Computation: Information, adaptation, and evolution in silico

Melanie Mitchell (Minesh Bacrania Photography)

By Melanie Mitchell, Professor, Computer Science, Portland State University; External Professor, Santa Fe Institute

In 1984 the nascent Santa Fe Institute sponsored two workshops on “Emerging Syntheses in Science,” at which the Institute’s founders brainstormed their plans for the future. At the time I was a beginning graduate student in computer science and had never heard of SFI, but reading the workshop proceedings a few years later, I was very excited by the Institute’s goal to “pursue research on a large number of highly complex and interactive systems which can be properly studied only in an interdisciplinary environment.”

The founders planned to define particular themes or programs that would benefit from the kind of intensive cross-disciplinary interaction offered by the new institute. SFI’s first official program, formed in 1987, was Economics. Before long, several influential players in the field took note of SFI’s novel interdisciplinary approach to economics, and the program grew quickly, in fact threatening to take over the fledgling organization.

Founder and first SFI President George Cowan wanted to make sure economics did not come to dominate. He wrote: “We had to start somewhere, but we also had to make sure from the beginning that economics didn’t become the one interest of the institute…I pushed hard to support at least one other program that would be equal in size to the economics program. We needed to broaden our academic agenda, and spread our bets.” Cowan’s push was to start a program in “adaptive computation.”

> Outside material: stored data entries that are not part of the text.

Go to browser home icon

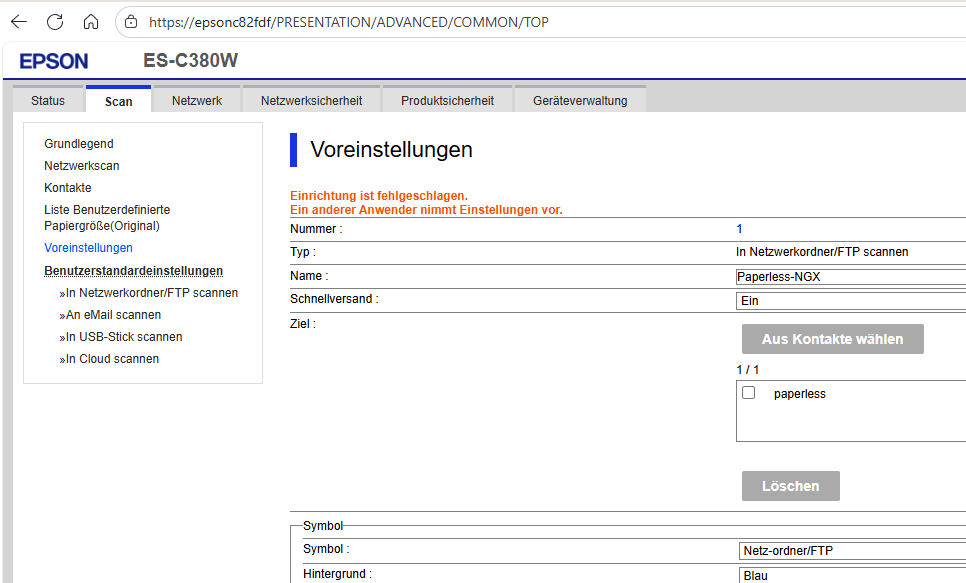(91, 21)
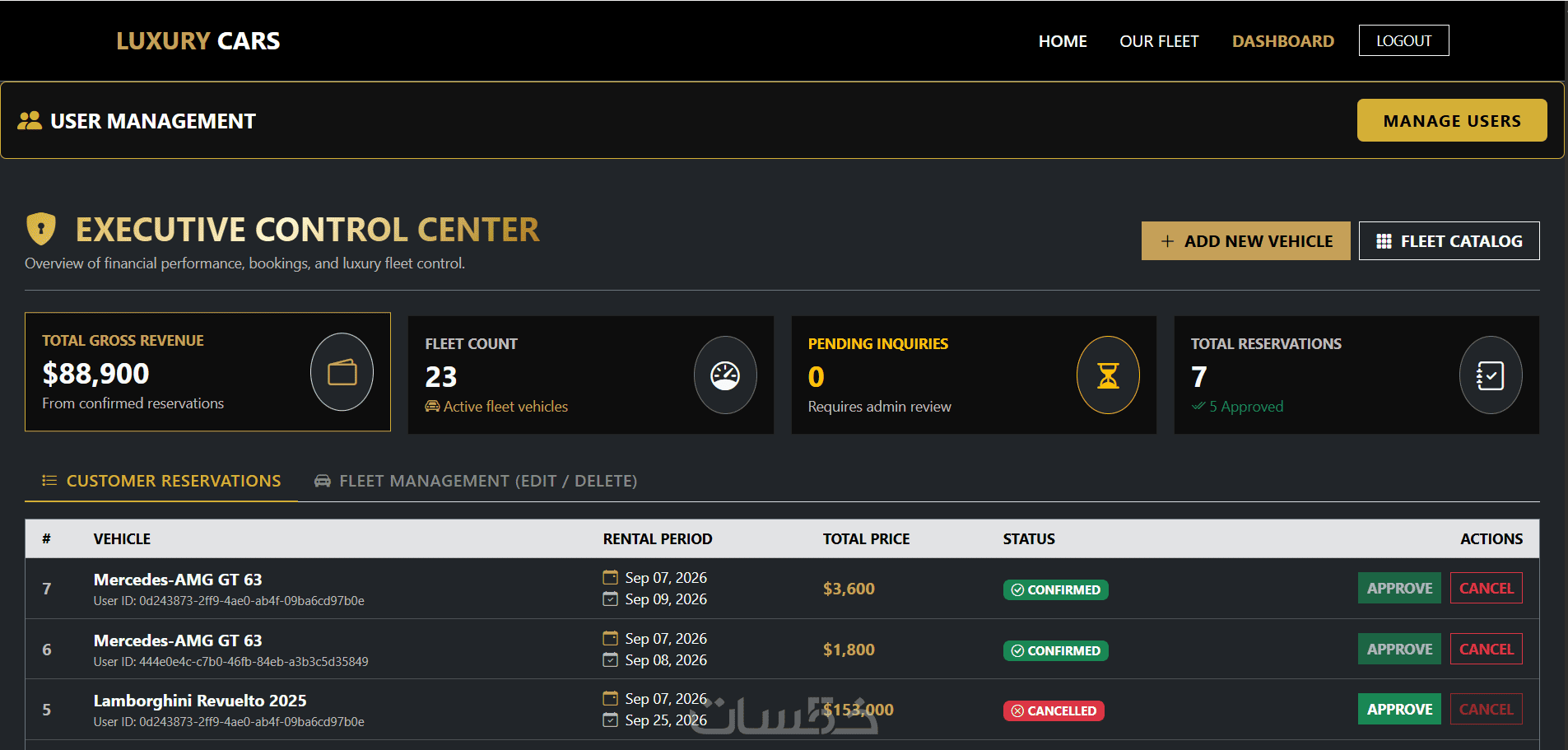
Task: Click the Confirmed status badge on reservation 7
Action: pos(1056,589)
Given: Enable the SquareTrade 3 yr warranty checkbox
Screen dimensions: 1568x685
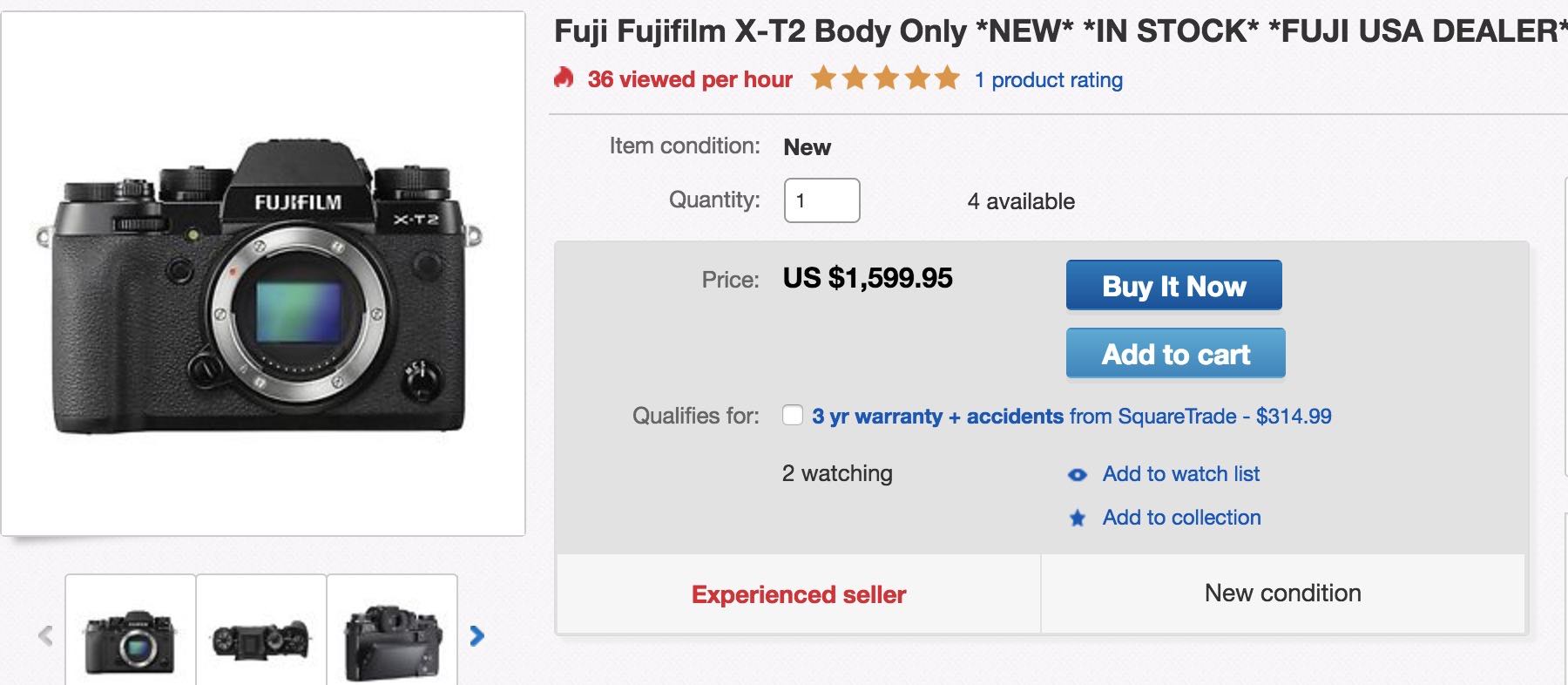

What is adaptive computation?

Adaptive computation is a broad area that covers three major threads of computing in the context of complex adaptive systems:

Agent-based simulation: In science, computers have traditionally been used to perform “numerical simulation” – using mathematical equations to simulate behavior in physical systems, such as turbulence in fluids and missile trajectories in space. But in most systems of interest to SFI – economics and other social systems being prime examples – it’s hard, if not impossible, to find a set of equations that describes these multi-agent, open-ended, evolving systems. Instead, the study of complex systems has pioneered computational agent-based simulation, in which the behaviors of individual system components (“agents”) and their interactions are explicitly simulated, rather than simulating the behavior of equations describing the system as a whole. Agent-based simulation has become a mainstay of research in complex systems ranging from gene networks to financial markets.

Computation pioneer John von Neumann (Wikimedia Commons)

Nature-inspired computation: Computers themselves can be made more adaptive and lifelike by adopting ideas from natural adaptive systems. This idea goes back to the beginnings of the computer age, when trailblazers such as Alan Turing and John von Neumann were thinking hard about the connections between programmable computers and living systems. Since that time, theories about the brain have inspired computational neural networks that learn on their own; the theory of Darwinian evolution has inspired genetic algorithms in which programs evolve via computational “natural selection” rather than being engineered by humans; and immunology has inspired software-based artificial immune systems for computers to fight computer viruses and other so-called malware. Other inspirations for new computing methods have come from natural adaptive systems as diverse as ant colonies, slime molds, economic markets, and social networks.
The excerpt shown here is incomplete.